▶ Selected passage

□ □ □

Look at this one. Same motor company and only $9.95! These are the ones I'm using.
http://www.mpja.com/prodinfo.asp?number=16762+MD


----------



## Richie (Jan 4, 2007)

That looks like a real heavy duty motor too. What I like about the Valeo motor is that it always stops in the same position when power is turned off. I was thinking of replacing the motor on one of my tombstones, which is actually a Grave Peeper. It's an electric motor verson of a pneumatic pop up guy. I used an inexpensive motor that looks like a Dayton, but doesn't perform like one. It rusted out really quick. Thanks for the link. I'm going to hold onto it and look their website over tonight.


----------



## Daphne (Oct 18, 2006)

What is the difference between the Dayton (or it's replacement now since it isn't available) and a wiper motor? Monster Guts has both and has a controller for changing the speed on the wiper motor but I assume the wiper must be a weaker motor since it is substantially cheaper? I want a fairly slow movement on a prop and am also concerned about weight.

The gravedigger is really cool by the way!


----------



## Lilly (Jun 13, 2006)

very nice Buckaneer...
the chattering is different.
cool


----------



## BlinkyTheHouse Elf (Apr 2, 2007)

my question is where did you get the lazy Susan , I have a sister name Susan and she IS lazy but I can't use her


----------

□ □ □

▶ What to produce
Can you copy word for word the part of the motor thread that opens with the words containing "## Richie (Jan" and closes with "website over tonight."? The lines that come after this thread have nothing to do with it.

□ □ □

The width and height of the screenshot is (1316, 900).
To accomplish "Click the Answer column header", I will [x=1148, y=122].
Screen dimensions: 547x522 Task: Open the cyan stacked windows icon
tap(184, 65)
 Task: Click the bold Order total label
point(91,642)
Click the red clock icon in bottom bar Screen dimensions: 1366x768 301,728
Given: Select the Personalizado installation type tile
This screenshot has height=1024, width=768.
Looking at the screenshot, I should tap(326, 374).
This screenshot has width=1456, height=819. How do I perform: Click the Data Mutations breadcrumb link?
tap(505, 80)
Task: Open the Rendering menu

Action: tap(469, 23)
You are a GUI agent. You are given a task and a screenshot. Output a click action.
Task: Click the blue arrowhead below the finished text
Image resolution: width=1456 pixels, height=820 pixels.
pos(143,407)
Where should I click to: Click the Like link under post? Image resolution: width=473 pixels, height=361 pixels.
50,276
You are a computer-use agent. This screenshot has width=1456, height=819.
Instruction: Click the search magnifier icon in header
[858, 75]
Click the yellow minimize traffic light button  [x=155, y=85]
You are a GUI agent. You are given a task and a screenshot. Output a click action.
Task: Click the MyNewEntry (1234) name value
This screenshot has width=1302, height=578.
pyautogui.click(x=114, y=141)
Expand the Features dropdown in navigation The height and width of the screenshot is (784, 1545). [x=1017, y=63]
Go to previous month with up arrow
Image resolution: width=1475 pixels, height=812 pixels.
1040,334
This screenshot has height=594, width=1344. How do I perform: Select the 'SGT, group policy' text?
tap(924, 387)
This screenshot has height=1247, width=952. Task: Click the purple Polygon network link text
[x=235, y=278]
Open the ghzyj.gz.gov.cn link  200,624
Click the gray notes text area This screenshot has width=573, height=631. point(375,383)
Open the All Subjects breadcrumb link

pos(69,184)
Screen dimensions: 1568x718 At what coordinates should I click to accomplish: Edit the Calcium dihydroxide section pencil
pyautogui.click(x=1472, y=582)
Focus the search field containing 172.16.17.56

□ □ □

▶ Solution below
## Richie (Jan 4, 2007)

That looks like a real heavy duty motor too. What I like about the Valeo motor is that it always stops in the same position when power is turned off. I was thinking of replacing the motor on one of my tombstones, which is actually a Grave Peeper. It's an electric motor verson of a pneumatic pop up guy. I used an inexpensive motor that looks like a Dayton, but doesn't perform like one. It rusted out really quick. Thanks for the link. I'm going to hold onto it and look their website over tonight.